▶ WHAT YOU ARE ASKED TO DO
Carry on the passage about whether God is unchanging, writing on from its last sentence.

▶ PASSAGE

## Begin

Who said God is unchanging? There are several instances where God heard prayers and changed his mind or granted it.
Regarding Christ coming to fulfill the law please read a beautiful article about it,the link to which is this:

 
  • If God is unchanging, why is it that it appears that the God described in the Old Testament is very different from the God described in the New Testament?
  • What does Jesus Christ mean when He said He has not come to abolish the old law but to fulfill it?
  1. God did not change, human history changed man’s perception of God.
  2. He fulfilled the intent of the law and the prophets. The law he spoke of, and the cautions of the prophets were not Levitical Law, but, as Jesus pointed out, the only two laws that mattered: a) that we love God, and b) that we love our neighbor.
 
  • If God is unchanging, why is it that it appears that the God described in the Old Testament is very different from the God described in the New Testament? And if God is unchanging, He is the same God as He was in the past and always will be, why is it that we pray for things? I understand worshiping and glorifying, but asking for things, why is it that we pray if God is unchanging? Can our prayers change God’s mind or His will? There are passages in the Bible where it appears that people are pleading and negotiating with God. Why is that and how can that be?

## End

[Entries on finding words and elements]
## Begin

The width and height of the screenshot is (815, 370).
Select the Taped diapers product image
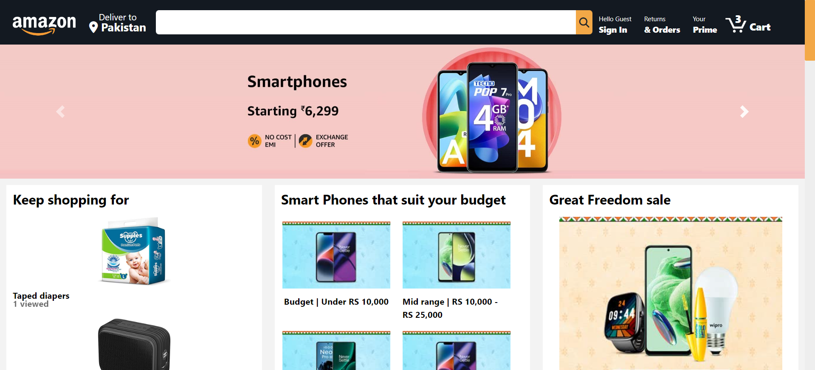click(x=133, y=251)
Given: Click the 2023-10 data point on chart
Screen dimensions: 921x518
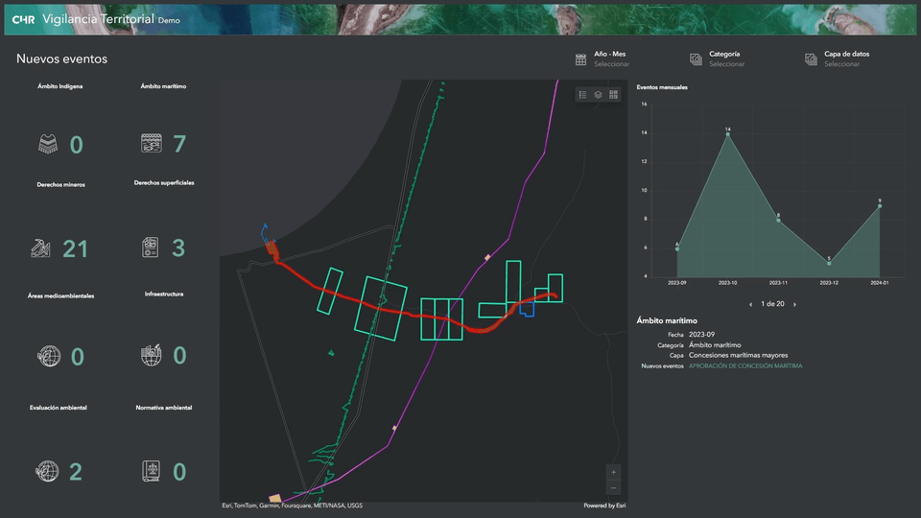Looking at the screenshot, I should (x=728, y=134).
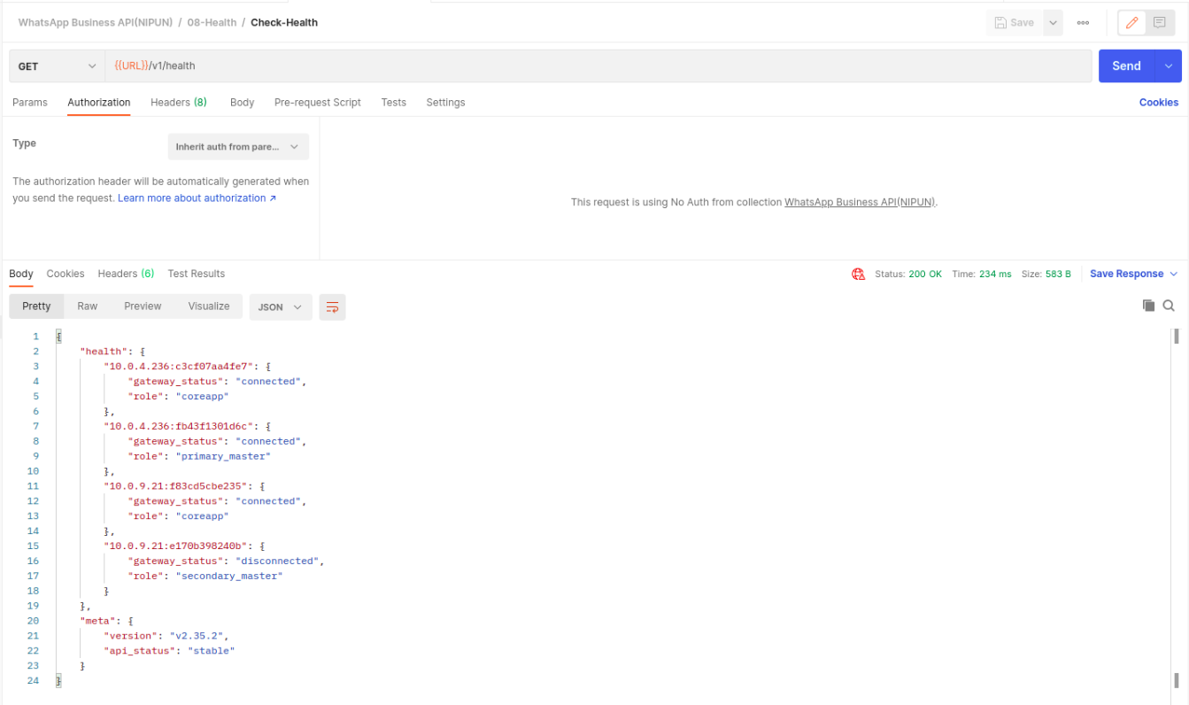Open the GET method dropdown
The width and height of the screenshot is (1189, 705).
pos(57,66)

## End

▶ ANSWER TO THIS EXERCISE
  • What does Jesus Christ mean when He said He has not come to abolish the old law but to fulfill it? In the Old Testament, they referenced killing, slavery, and stoning, animal sacrifice, things I believe are not what Jesus Christ wants. How is it that He did not come to abolish the old law if He is doing other things?
God knows what will be due to omniscience. St. Thomas Aquinas wrote that God is “altogether immutable…it is impossible for God to be in any way changeable” ( Summa Theologiae , the First Part, Question nine, Article 1.)

The people were not living up to the laws. Matthew 22:
34 When the Pharisees heard that he had silenced the Sadducees, they gathered together, 35 and one of them [a scholar of the law] tested him by asking, 36 “Teacher, which commandment in the law is the greatest?” 37 He said to him, “You shall love the Lord, your God, with all your heart, with all your soul, and with all your mind. 38 This is the greatest and the first commandment. 39 The second is like it: You shall love your neighbor as yourself. 40 The whole law and the prophets depend on these two commandments.”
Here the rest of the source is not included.